In der Originalfassung werden Gnomeo und Julia von James McAvoy und Emily Blunt gesprochen.

Dass Alltagsgegenstände in unbeobachteten Momenten ein geheimes Doppelleben führen, kennen wir aus „Toy Story“. Dass (egal welche) Wesen in einer ihnen fremden Umgebung ein waghalsiges Abenteuer bestehen müssen, ist Animations- und Familienfilmusus. Und dass es in „Sherlock Gnomes“ um den britischen Meisterdetektiv von Sir Arthur Conan Doyle geht, dürfte jetzt auch keine allzu große Überraschung sein. Darüber hinaus hält sich die animationstechnische Finesse in Grenzen; gemessen am Disney-, Pixar- und Dreamworks-Standard hat „Sherlock Holmes“ allenfalls die visuellen Qualitäten einer 3D-Fernsehserie. Für mehr fehlt es den Hintergründen an Detailarbeit und die Figuren sind in ihrem Dasein als Gartenzwerge außerdem in der Bewegung eingeschränkt. Eine animationstechnische Feinarbeit lässt sich da nur schwer ausmachen. Dafür reihen die Macher auf akustischer Ebene endlich nicht mehr angestrengt einen Elton-John-Song an den nächsten, sondern betten sie halbwegs schlüssig in den Kontext ein und riskieren außerdem die Verwendung eigens für den Film komponierter Musiken. Dadurch erweckt „Sherlock Gnomes“, anders als „Gnomeo und Julia“, nicht mehr den Eindruck lieblos kalkulierten Stückwerks, sondern besitzt ein inszenatorisches Konzept und erzählerisch einen roten Faden.

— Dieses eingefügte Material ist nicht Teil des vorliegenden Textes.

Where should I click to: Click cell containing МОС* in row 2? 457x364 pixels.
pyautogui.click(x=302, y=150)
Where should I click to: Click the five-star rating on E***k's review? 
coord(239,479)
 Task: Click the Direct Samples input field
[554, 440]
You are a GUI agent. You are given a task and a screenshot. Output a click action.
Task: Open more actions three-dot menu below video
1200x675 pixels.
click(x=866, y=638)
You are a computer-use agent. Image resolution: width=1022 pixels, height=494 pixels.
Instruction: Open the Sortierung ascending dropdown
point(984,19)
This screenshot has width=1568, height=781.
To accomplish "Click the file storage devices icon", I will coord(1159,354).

In erster Linie geht es in „Sherlock Gnomes“ darum, das Verschwinden diverser Gartenzwerge aufzuklären. Dafür treten Meisterdetektiv Sherlock Gnomes und sein Assistent Watson aufs Parkett, die sich ganz ihrer literarischen Vorlage nach verhalten: Gnomes mimt den von sich selbst überzeugten Schnösel, Watson den unter seiner Fuchtel stehenden Komparsen, der immer wieder betont, wie sehr er sich Wertschätzung und Achtung von seinem Umfeld wünscht. Unter Zuhilfenahme einer Reihe äußerst offensichtlicher Querverweise in Richtung der bekanntesten Doyle-Werke verläuft der Ermittlerplot lange Zeit ebenso temporeich wie überraschungsarm. Erst in der zweiten Hälfte kommt das Skript von Ben Zazove („Zahnfee auf Bewährung 2“) mit zwei Überraschungen ums Eck, auf die die film- und holmeserprobten Zuschauer kommen könnten, während die Twists beim jüngeren Publikum ordentlich einschlagen dürften. Überhaupt ist in „Sherlock Gnomes“ für sämtliche Altersgruppen etwas dabei. Animationsfilmkonkurrenz wie Pixar löst das Problem der zielgruppenübergreifenden Unterhaltung zwar durchaus eleganter – hier sind es in erster Linie die altbewährten Popkulturreferenzen, die für die ältere Generation gemacht sind. Dafür ist es ja vornehmlich die Vorlage „Sherlock Holmes“ an sich, mit der gerade die Erwachsenen mehr verbinden dürfte, als die Kinder.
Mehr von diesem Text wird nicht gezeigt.